### List of tasks
1. From the Program class documentation, list the names of every option that can be passed to fromShaderURIs.
2. Rewrite the passage of the Program class documentation starting at "Creates a new" and ending at "vertex shader source file.", replacing "asynchronously" with "dynamically".
3. Pick up the Program class documentation right after its final sentence and continue it.

### Selected passage
▼
Program

Class: Program

The Program class has very useful methods to create a Program out of shaders in different ways, methods for using buffers, textures, setting uniforms and more.

Properties:

A program instance has as public properties:

• program - (object) The native WebGL program instance.

Notes:

All instance methods in a program (unless they return some documented value) are chainable.

Program Static Method: fromShaderURIs

Creates a new program by asynchronously fetching the source contained in the files pointed by the given urls. Ths method is very convenient because it enables you to write your shaders in separate files and keep your project organized.

Syntax:

PhiloGL.Program.fromShaderURIs(options);

Arguments:

1. options - (object) An object with the following properties:

Options:

• path - (string, optional) A common path used as prefix for the vertex and fragment shaders url path.
• vs - (string) The path to the vertex shader source file.
• fs - (string) The path to the fragment shader source file.
• noCache - (boolean, optional) If true, files will be reloaded and not taken from the cache. Useful on development phase. Default’s false.
• onSuccess - (function) A callback function executed when the program was successfully created. The first argument of the function is the Program instance.
• onError - (function) A callback function executed when there’s an error while fetching/compiling the shaders.

Examples:

Create a Program from the given script files.
▲
### Items
▼
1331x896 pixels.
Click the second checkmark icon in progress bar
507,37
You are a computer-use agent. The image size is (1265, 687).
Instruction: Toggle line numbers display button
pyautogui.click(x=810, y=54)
▲
▼
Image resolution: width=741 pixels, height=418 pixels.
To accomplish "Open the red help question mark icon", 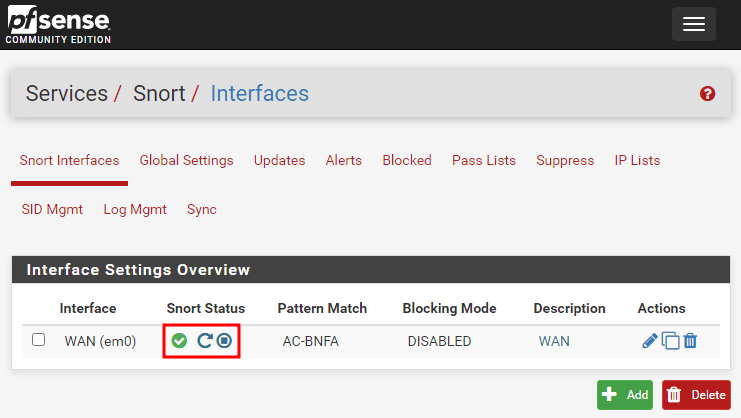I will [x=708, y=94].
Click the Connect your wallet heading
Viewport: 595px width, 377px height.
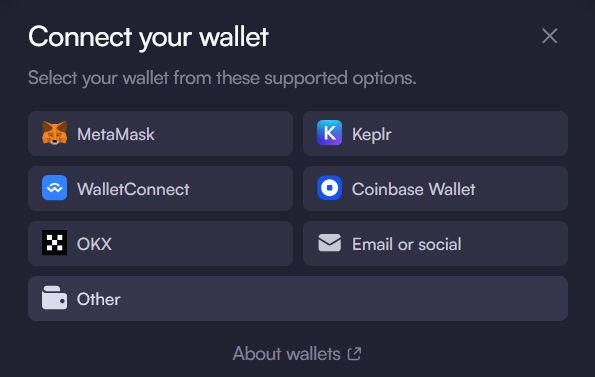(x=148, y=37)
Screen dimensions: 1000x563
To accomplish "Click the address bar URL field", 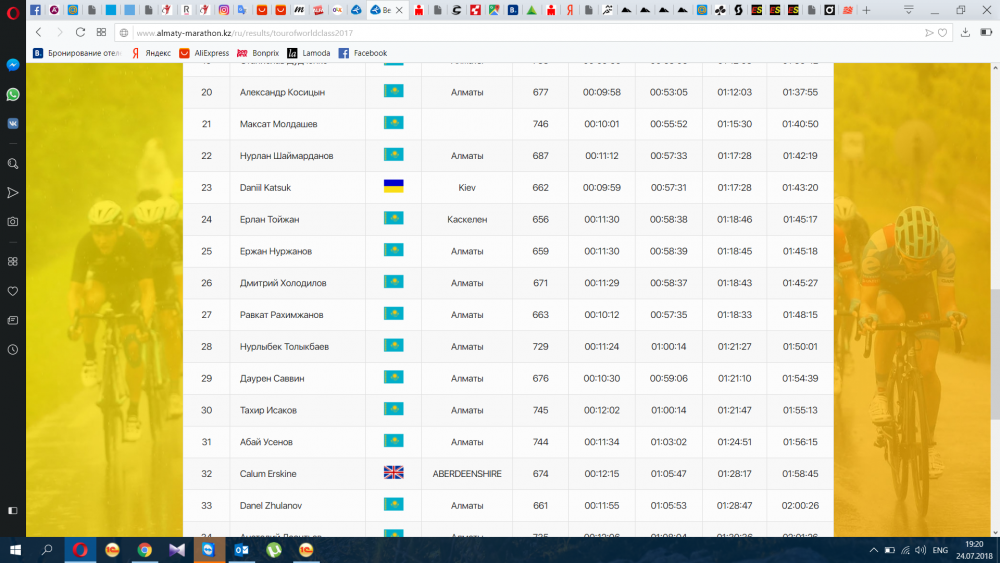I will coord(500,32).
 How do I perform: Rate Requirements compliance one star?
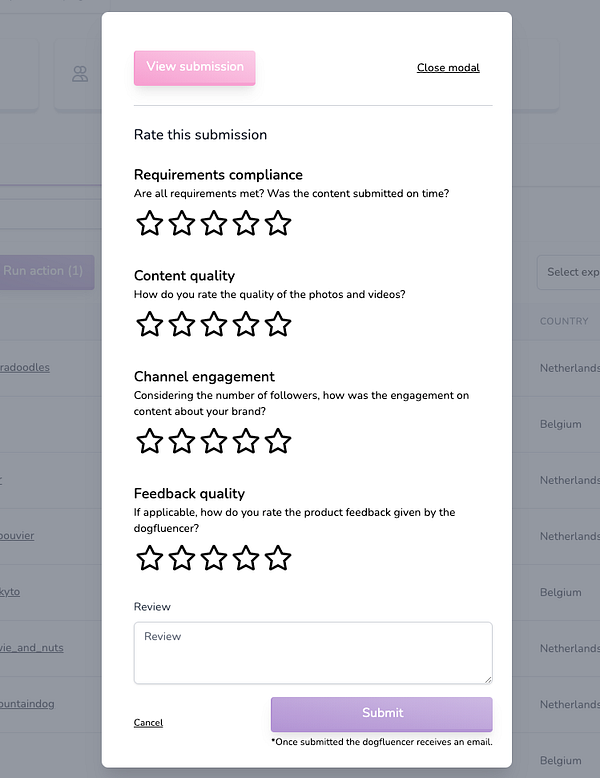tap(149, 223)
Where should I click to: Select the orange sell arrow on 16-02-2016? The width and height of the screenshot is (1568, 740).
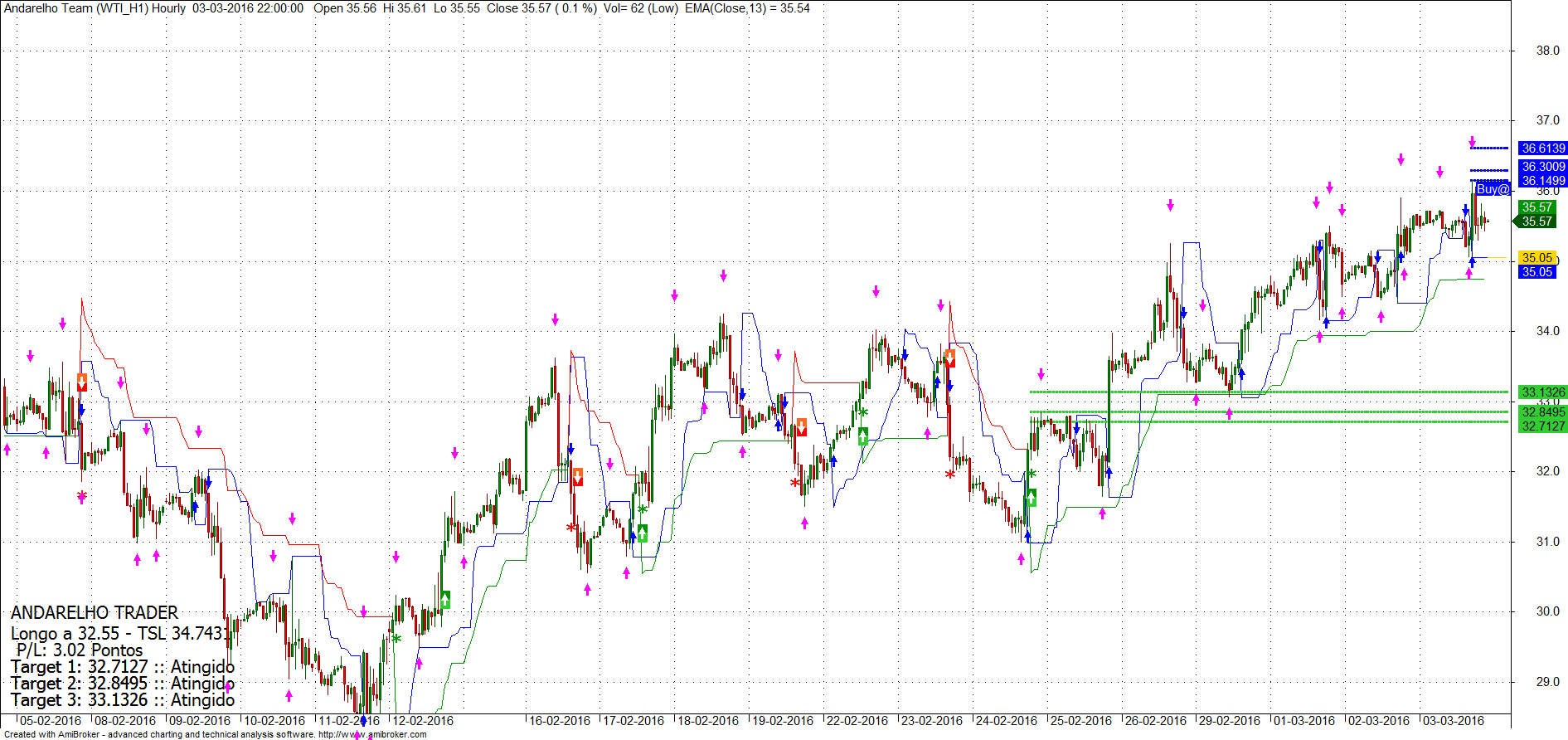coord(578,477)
▲
### Exercise answers
1. path, vs, fs, noCache, onSuccess, onError

2.
Creates a new program by dynamically fetching the source contained in the files pointed by the given urls. Ths method is very convenient because it enables you to write your shaders in separate files and keep your project organized.

Syntax:

PhiloGL.Program.fromShaderURIs(options);

Arguments:

1. options - (object) An object with the following properties:

Options:

• path - (string, optional) A common path used as prefix for the vertex and fragment shaders url path.
• vs - (string) The path to the vertex shader source file.

3.
In shaders/fragment.glsl

#ifdef GL_ES
precision highp float;
#endif

void main(void) {
  gl_FragColor = vec4(1.0, 1.0, 1.0, 1.0);
}

In shaders/vertex.glsl

attribute vec3 aVertexPosition;

uniform mat4 uMVMatrix;
uniform mat4 uPMatrix;

void main(void) {
  gl_Position = uPMatrix * uMVMatrix * vec4(aVertexPosition, 1.0);
}

JavaScript code:

PhiloGL.Program.fromShaderURIs({
  path: 'shaders/',
  vs: 'vertex.glsl',
  fs: 'fragment.glsl',
  onSuccess: function(program) {
    alert("Got the program!");
  },
  onError: function(e) {
    alert("An error ocurred while fetching or compiling the shaders");
  }
});

Program Static Method: fromShaderIds

Creates a new program by fetching the source contained into the DOM scripts with ids provided in the method.

Syntax:

var program = PhiloGL.Program.fromShaderIds(vertexShaderId, fragmentShaderId);

Arguments:

1. vertexShaderId - (string) The id of the script tag containig the source code for the vertex shader.
2. fragmentShaderId - (string) The id of the script tag containig the source code for the fragment shader.

Examples:

Create a Program from the given script ids.

HTML code:

<script id="shader-fs" type="x-shader/x-fragment">
  #ifdef GL_ES
  precision highp float;
  #endif

  void main(void) {
    gl_FragColor = vec4(1.0, 1.0, 1.0, 1.0);
  }
</script>

<script id="shader-vs" type="x-shader/x-vertex">
  attribute vec3 aVertexPosition;

  uniform mat4 uMVMatrix;
  uniform mat4 uPMatrix;

  void main(void) {
    gl_Position = uPMatrix * uMVMatrix * vec4(aVertexPosition, 1.0);
  }
</script>

JavaScript code:

var program = PhiloGL.Program.fromShaderIds('shader-vs', 'shader-fs');

Program Static Method: fromShaderSources

Creates a new program by using the strings passed as arguments as source for the shaders.

Syntax:

var program = PhiloGL.Program.fromShaderIds(vertexShaderSource, fragmentShaderSource);

Arguments:

1. vertexShaderSource - (string) The vertex shader source as a string.
2. fragmentShaderSource - (string) The fragment shader source as a string.

Examples:

Create a Program from the given sources.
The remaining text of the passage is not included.